After her shocking MTV Video Music Awards performance Sunday night, Miley Cyrus was all the media could talk about. Her outfits, her explicit use of a foam finger, her twerking and her dancing put the Internet, radio and TV in frenzy. From gossip websites to CNN, she was the trending topic of the day.

Initial reactions were of disgust and disbelief, but then some bloggers and commentators began to defend Cyrus.

The question became: Should we applaud her? Should we shame her? Or should we just leave her alone?

Here are the media's main arguments:

1. The performance was inappropriate for her younger fans to see. She wasn't being a very good role model!
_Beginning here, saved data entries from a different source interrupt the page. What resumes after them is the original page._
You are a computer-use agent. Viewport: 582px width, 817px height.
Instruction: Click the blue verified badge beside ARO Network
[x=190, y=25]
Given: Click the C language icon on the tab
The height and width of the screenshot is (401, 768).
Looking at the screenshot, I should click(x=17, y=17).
"Lance Bass also spoke about theperformance, noting that his nieces and nephews tuned in to MTV to watch him perform with *NSYNC. 'I didn't know I had to warn them that their little Hannah Montana was going to be naked and humping a finger,' Bass said during an interview on Sirius/XM." — cbsnews.com

2. Her performance was racist. 

"By expressing her desire for a black sound, then turning up with this mess, she is playing into the stereotype that this is all black people are. To her, and anyone else who's frame of reference does not extend beyond her, this is what it means to be black." —Jezebel.com

3. Her performance was offensive to women because her dance moves objectified her sexuality, and "Blurred Lines" glorifies rape.
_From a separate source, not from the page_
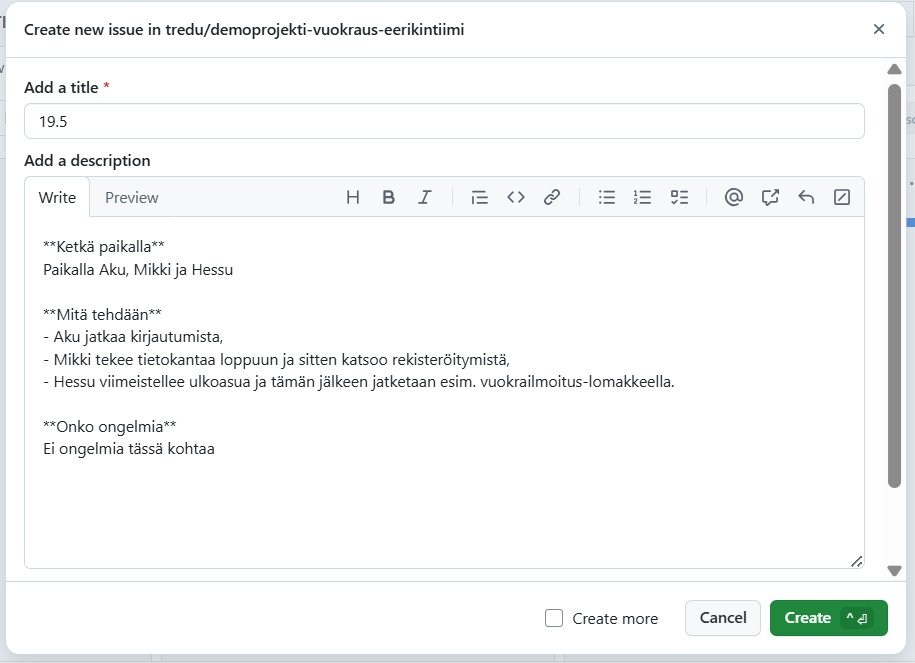This screenshot has width=915, height=663.
Task: Enable the Create more option
Action: click(x=553, y=618)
"So here's a fun theory: Was Cyrus's and Thicke's performance actually a thought-out response to 'Blurred Lines' criticism? Even before the song hit No. 1, 'Blurred Lines' and its oft-parodied video have been accused of treating women like objects and promoting rape culture with its 'I know you want it' hook, physical aggression, and subtle messages about alcohol and consent. Cyrus's performance with Thicke played with several of these themes in a way that could be read as commentary--though, at best, failed commentary." — TheAtlantic.com

"Miley needs to know that in fact, she can stop, and she should. The reaction comes not because of her age or upbringing but because she was absolutely classless and self-degrading. ... Less than a hundred years after our nation guaranteed women the right to vote, after decades of societal development for women, we cry out for this degradation of our self-respect to end. Come on, ladies, we can do better. We are better." —FoxNews.com

4. It was a good career move because everyone is talking about it, and she gave viewers the shock they wanted to see. 

"Miley's VMAs performance was groundbreaking in one regard: She adapted it directly from her amorphous online presence, rather than trying to create a spectacle specifically for a television event (as Katy Perry so winningly did, and Lady Gaga less successfully attempted to do). It was sloppy and surprisingly vulgar, like a lot of what you watch or read online-and not unlike appropriation itself, which is never a spic-and-span process." —EW.com

5. Robin Thicke was equally (if not more) to blame. 

"And still, when Twitter almost broke on Sunday night, it was mostly to harangue Miley Cyrus's actions on stage. Little attention was paid to Robin Thicke's involvement in the train wreck debacle. To be fair, Thicke has received a decent amount of reprimand for his video "Blurred Lines" over the course of the summer. ... And yet, Thicke, in regards to the Video Music Awards, has emerged relatively unscathed in all of the media attention. He has escaped the throngs of hatred other anti-feminist characters-like Chris Brown or Kanye West-have attracted. While he was an equal participant in Cyrus' juvenile glorification of delinquency, no one has written him off as a pariah to popular culture and society." — ReleventMagazine.com

6. It was actually empowering to women in comparison to the video for "Blurred Lines," which featured naked women being used as props. 

"You might hate Cyrus' songs or disapprove of her using the stage as a glorified strip club. But at least she was nobody's ornament." — LATimes.com

7. She's just being Miley.

"But what exactly has Cyrus done that's so bad? As I wrote this morning, she's not throwing bongs out windows or shaving her head in public. She's flaunting her body and twerking. It's not the end of the world. None of this, of course, is to say that Cyrus's performance was actually good. (As McLeod observed succinctly, "The other problem [with Cyrus twerking] is that I'm afraid she just isn't very good at it.") But that's all it was - rather silly and not particularly accomplished. It wasn't a racist minstrel show or the spectacle of a deeply disturbed anorexic or the harbinger of America's moral decline - it was a gangly 20-year-old making a fool of herself with some silly dance moves." —Flavorwire.com

What do you think? Has the media missed any angle on this trending story?